Racconti qualcosa della visita del presidente Napolitano, lo scorso febbraio…
L’ho voluto portare nel terzo raggio: l’inferno delle gabbie, dove centinaia di esseri umani vivono umiliati e disperati. Siamo entrati dentro le gabbie. Era commosso e arrabbiato insieme. Credo che anche lui abbia capito che l’uomo del delitto non è più quello della pena. Che si può cambiare, capire. Comunque il suo gesto è stato l’abbraccio più potente e più importante per tutti noi.

Torniamo al decreto: ha ricevuto critiche anche nel capitolo sulla violenza domestica. Prevede che il questore, senza denuncia, possa solo ammonire lo stalker e togliergli la patente. E le vittime?
La violenza feroce di ogni giorno ferisce troppo questo Paese e il nostro cuore. Ma io dico: invece di disperarci sul sangue versato, perché non capire finalmente che per fermare la strage delle donne bisogna anche ascoltare l’altra parte”, e cioè gli uomini? Da anni abbiamo qui un servizio d’ascolto per chi ha fatto maltrattamenti. Anche gli uomini chiedono aiuto, mi creda. Vorrebbero parlare, confessarsi, liberarsi della rabbia. Ma non sanno dove e come. Il professor Claudio Giulini ha fatto un grande lavoro qui dentro. Purtroppo quelli come lui sono ancora pochi. Certo, devo dire che la solitudine che mi fa sentire davvero impotente è quella degli extracomunitari.

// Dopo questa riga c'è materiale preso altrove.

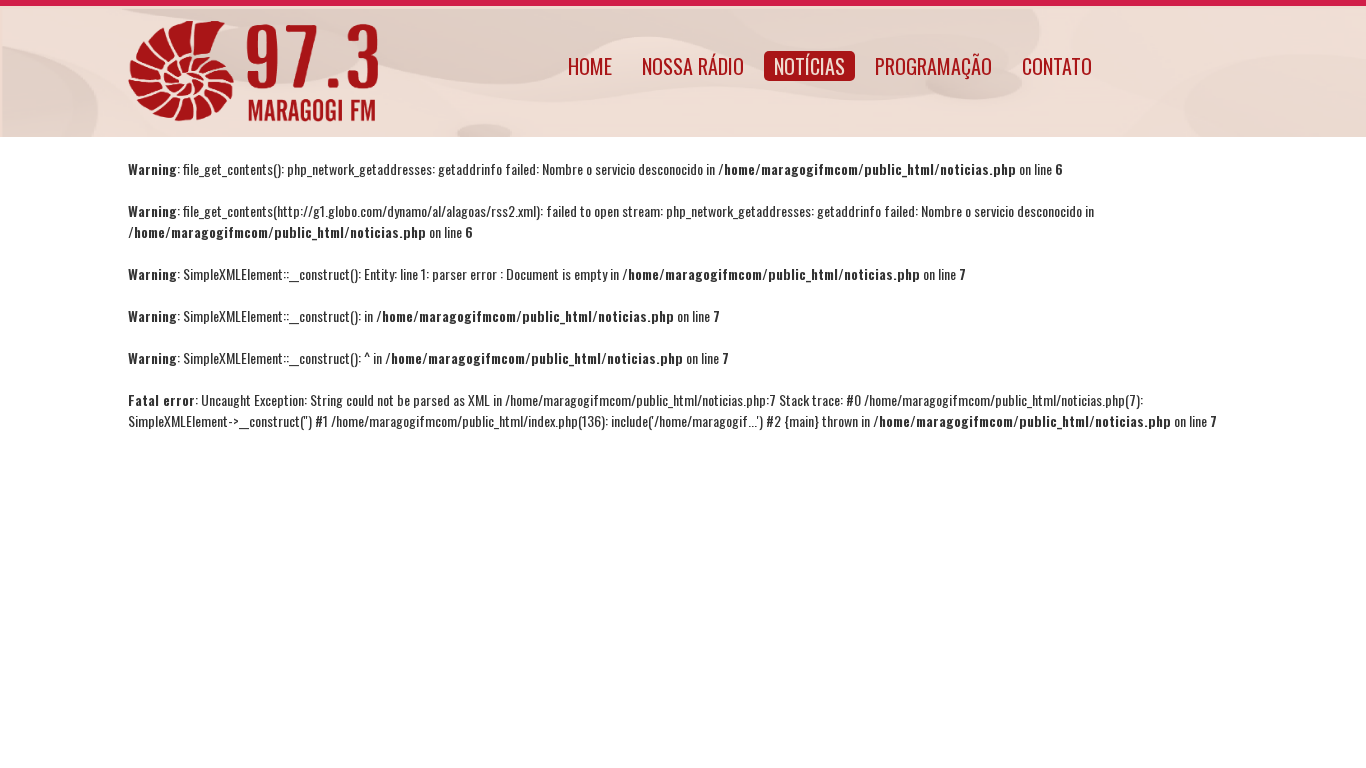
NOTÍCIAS (809, 66)
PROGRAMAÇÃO (933, 66)
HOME (590, 66)
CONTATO (1057, 66)
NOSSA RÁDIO (693, 66)
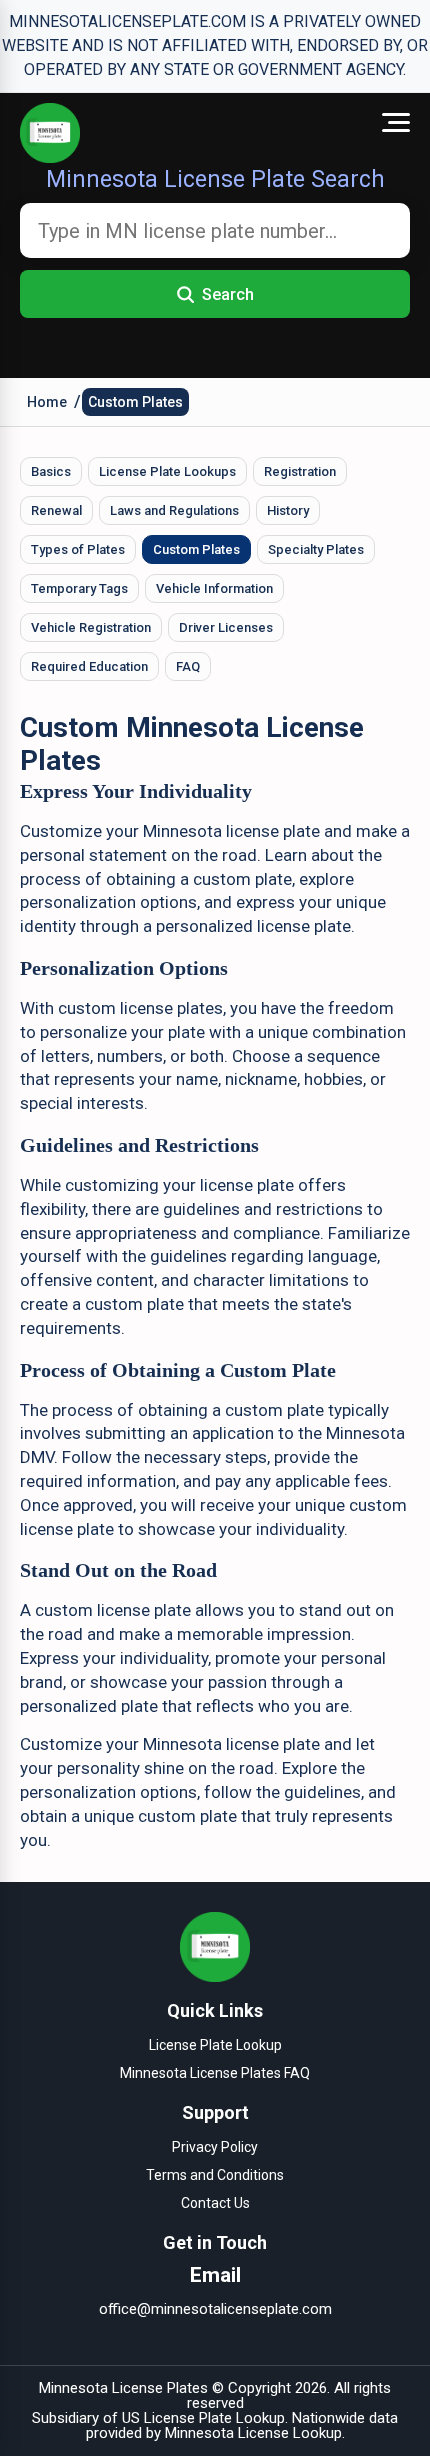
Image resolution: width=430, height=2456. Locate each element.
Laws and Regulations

È vero che avete toccato il 63 per cento dei detenuti stranieri?
Certo che sì. E anche se i reati sono lievi, anche se i giudici spesso vorrebbero aiutarli, si trovano senza soluzioni perché il 95 per cento di questa gente non ha né case né famiglie che permetterebbero arresti domiciliari. Molti di loro sono al primo arresto. Dunque dobbiamo curare l’accoglienza, prevenire gesti terribili. Pensi che nell’arco del 2012 abbiamo avuto 7 mila entrate. In compenso, liberi dalla legge Bossi-Fini, ecco 1.000 ingressi in meno all’anno.

Lei non è sposata e non ha figli. La sua vita l’ha consegnata a San Vittore. È giusto?
Sì, è giusto. Non fai il direttore di un carcere. Lo sei. A qualunque ora: di notte, di giorno. E se ti allontani anche per pochissimo trovi sempre una qualche rivoluzione. Perché il carcere è sempre in movimento. Ore di calma e poi arriva l’onda anomala che ti travolge. Come il mare.